_INFORMATION PROVIDED:_
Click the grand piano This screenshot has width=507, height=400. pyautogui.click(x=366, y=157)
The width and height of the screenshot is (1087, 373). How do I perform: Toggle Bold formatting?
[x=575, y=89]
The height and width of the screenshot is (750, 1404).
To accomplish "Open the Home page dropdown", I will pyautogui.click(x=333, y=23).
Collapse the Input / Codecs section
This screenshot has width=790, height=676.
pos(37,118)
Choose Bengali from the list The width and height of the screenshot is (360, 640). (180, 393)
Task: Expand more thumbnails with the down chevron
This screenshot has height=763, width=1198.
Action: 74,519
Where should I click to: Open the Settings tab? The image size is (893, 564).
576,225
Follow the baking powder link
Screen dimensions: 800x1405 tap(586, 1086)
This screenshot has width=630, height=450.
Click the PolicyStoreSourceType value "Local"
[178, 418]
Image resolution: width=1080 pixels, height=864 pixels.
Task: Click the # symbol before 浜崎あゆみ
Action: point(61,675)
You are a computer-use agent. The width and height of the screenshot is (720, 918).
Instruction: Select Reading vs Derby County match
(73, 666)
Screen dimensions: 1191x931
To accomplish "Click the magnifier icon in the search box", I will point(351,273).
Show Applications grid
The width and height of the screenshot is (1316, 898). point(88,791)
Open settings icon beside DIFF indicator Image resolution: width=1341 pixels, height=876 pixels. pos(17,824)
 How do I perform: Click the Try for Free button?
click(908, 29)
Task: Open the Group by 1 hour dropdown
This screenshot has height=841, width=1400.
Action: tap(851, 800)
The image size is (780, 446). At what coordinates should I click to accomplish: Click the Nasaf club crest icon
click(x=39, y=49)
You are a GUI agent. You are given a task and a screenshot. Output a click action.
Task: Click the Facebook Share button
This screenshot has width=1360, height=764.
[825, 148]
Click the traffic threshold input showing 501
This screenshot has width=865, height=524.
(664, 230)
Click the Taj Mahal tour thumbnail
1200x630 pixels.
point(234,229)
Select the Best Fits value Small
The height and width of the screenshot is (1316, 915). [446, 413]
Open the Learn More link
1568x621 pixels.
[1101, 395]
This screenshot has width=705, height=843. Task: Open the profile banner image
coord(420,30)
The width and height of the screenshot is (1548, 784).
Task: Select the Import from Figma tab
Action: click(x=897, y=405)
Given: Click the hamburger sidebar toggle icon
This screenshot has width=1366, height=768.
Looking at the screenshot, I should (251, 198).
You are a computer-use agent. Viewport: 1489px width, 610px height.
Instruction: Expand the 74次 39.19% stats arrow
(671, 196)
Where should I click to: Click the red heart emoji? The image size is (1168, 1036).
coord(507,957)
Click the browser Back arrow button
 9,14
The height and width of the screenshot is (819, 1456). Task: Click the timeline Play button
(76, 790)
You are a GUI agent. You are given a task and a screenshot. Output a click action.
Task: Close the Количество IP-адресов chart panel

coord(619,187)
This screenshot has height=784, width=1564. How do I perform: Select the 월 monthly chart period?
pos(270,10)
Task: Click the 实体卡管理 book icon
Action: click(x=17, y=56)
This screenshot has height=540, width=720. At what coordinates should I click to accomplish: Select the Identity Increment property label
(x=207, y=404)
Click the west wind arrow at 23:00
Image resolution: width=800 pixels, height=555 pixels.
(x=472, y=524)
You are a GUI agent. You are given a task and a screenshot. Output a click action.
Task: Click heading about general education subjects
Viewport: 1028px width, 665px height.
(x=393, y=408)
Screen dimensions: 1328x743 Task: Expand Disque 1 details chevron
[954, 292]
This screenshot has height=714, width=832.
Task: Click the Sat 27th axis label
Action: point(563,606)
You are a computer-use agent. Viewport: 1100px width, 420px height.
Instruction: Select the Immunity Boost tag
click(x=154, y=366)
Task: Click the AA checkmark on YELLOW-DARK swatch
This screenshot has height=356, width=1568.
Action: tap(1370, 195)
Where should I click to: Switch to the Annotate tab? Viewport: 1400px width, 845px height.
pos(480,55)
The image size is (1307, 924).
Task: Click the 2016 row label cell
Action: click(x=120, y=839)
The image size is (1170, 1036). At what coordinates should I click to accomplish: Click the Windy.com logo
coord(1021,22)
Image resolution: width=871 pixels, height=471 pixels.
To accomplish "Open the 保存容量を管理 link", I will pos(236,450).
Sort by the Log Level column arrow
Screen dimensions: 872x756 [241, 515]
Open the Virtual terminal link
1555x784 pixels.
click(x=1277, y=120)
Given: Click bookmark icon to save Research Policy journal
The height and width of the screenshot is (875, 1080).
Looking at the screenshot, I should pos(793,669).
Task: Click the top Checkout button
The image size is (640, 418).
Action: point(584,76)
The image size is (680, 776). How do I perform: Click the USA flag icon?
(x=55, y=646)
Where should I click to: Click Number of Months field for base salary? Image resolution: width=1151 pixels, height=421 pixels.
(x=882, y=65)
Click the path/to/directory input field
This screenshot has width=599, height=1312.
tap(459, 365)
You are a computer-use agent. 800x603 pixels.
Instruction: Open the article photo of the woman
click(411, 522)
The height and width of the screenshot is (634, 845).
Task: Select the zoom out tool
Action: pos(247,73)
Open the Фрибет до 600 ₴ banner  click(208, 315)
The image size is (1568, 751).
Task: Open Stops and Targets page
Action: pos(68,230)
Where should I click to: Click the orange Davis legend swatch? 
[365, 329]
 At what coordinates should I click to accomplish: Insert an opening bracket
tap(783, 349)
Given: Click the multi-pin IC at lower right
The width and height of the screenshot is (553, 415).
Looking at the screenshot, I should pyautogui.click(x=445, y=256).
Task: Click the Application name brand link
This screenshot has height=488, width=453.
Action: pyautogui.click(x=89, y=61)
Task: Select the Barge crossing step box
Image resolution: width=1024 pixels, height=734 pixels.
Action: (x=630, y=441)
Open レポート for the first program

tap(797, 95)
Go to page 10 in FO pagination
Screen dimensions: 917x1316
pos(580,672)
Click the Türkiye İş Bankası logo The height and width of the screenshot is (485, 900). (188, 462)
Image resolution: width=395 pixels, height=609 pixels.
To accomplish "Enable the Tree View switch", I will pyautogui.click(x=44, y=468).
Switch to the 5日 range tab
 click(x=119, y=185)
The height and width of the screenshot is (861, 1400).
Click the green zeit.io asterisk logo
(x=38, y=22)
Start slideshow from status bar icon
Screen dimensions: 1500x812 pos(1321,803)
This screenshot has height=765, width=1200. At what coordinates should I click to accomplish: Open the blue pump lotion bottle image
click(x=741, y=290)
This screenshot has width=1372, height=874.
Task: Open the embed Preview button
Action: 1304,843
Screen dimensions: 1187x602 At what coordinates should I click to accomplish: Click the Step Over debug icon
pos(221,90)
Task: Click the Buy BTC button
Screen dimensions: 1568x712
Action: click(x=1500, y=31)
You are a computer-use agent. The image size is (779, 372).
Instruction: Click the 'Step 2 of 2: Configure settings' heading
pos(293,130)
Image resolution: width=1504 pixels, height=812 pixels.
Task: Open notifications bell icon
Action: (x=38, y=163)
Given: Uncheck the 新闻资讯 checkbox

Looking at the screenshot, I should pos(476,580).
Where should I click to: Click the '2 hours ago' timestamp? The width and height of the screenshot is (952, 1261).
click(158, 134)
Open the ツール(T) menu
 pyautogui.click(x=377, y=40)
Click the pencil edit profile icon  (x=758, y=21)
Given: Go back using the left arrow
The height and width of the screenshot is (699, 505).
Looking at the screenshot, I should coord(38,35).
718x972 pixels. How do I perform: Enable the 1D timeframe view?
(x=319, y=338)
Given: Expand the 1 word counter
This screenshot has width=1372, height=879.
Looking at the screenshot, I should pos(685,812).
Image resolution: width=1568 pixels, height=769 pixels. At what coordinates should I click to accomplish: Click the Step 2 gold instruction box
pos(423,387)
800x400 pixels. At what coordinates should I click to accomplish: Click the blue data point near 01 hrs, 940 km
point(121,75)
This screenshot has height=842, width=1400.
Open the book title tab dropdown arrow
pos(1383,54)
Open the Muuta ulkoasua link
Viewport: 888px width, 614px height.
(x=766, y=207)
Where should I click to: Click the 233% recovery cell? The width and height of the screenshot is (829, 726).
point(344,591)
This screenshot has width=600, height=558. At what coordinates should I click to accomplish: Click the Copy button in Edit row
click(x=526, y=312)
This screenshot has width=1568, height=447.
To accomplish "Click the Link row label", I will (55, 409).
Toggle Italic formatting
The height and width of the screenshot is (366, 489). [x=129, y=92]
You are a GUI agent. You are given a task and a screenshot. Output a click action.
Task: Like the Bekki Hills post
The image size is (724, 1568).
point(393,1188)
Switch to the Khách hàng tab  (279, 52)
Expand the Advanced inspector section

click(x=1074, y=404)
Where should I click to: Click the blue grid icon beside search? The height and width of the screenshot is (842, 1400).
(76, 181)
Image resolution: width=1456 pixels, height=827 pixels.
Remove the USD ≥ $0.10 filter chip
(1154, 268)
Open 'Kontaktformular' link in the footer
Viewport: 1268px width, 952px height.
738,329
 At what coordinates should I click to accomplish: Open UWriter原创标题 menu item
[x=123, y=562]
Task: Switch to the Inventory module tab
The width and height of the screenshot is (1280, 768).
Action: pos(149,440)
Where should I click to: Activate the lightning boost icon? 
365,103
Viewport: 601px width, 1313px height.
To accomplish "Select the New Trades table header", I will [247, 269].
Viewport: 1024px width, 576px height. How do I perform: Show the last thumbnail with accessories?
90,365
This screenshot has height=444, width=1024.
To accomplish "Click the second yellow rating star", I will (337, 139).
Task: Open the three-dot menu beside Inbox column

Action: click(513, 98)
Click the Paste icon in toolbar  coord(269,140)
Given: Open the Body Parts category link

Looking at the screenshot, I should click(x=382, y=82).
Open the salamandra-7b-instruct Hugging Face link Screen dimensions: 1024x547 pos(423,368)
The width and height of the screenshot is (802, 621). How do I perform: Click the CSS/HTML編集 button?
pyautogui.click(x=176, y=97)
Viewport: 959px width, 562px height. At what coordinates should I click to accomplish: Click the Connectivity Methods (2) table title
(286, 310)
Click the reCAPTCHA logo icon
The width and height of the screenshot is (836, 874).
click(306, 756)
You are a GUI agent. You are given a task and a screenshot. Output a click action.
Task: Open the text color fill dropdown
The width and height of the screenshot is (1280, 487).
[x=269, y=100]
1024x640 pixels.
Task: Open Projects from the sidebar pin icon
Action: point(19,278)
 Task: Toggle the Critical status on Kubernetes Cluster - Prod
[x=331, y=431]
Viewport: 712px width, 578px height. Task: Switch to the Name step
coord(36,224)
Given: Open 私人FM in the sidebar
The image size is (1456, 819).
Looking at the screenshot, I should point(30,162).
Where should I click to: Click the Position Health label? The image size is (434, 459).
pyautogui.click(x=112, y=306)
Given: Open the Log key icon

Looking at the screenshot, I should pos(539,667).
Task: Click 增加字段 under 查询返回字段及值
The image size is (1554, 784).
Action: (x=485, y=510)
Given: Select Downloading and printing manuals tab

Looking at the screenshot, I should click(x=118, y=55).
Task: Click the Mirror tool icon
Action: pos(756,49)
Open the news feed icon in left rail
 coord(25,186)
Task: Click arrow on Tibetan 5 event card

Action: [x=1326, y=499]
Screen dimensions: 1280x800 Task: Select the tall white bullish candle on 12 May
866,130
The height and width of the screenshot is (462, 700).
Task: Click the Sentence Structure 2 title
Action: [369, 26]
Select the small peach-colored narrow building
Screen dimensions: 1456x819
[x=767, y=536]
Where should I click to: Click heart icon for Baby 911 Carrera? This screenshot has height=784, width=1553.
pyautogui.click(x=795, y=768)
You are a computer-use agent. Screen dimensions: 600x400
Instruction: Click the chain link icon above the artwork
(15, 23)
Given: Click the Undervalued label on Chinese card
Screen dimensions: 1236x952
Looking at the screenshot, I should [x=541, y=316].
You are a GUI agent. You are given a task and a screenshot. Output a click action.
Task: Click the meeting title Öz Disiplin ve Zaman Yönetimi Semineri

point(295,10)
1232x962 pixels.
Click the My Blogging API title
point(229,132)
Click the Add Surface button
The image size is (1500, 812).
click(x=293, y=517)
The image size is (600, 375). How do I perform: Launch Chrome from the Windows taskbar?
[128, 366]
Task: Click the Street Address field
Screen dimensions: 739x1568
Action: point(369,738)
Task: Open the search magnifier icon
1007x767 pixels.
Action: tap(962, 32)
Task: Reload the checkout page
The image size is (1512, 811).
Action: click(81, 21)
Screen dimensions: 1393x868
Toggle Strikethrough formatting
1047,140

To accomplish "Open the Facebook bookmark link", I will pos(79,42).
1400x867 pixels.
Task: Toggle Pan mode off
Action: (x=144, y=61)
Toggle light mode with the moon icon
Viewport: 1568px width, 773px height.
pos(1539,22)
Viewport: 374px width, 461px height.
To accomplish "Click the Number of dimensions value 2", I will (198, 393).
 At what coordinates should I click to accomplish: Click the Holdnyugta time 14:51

_EXERCISE INSTRUCTIONS:_
Reproduce the records verbatim, starting at the line that contains "This screenshot has height=842, width=1400." and ending at the line that contains "The height and width of the screenshot is (366, 489).".

_ANSWER BELOW:_
This screenshot has height=842, width=1400.
Open the book title tab dropdown arrow
pos(1383,54)
Open the Muuta ulkoasua link
Viewport: 888px width, 614px height.
(x=766, y=207)
Where should I click to: Click the 233% recovery cell? The width and height of the screenshot is (829, 726).
point(344,591)
This screenshot has width=600, height=558. At what coordinates should I click to accomplish: Click the Copy button in Edit row
click(x=526, y=312)
This screenshot has width=1568, height=447.
To accomplish "Click the Link row label", I will (55, 409).
Toggle Italic formatting
The height and width of the screenshot is (366, 489). [x=129, y=92]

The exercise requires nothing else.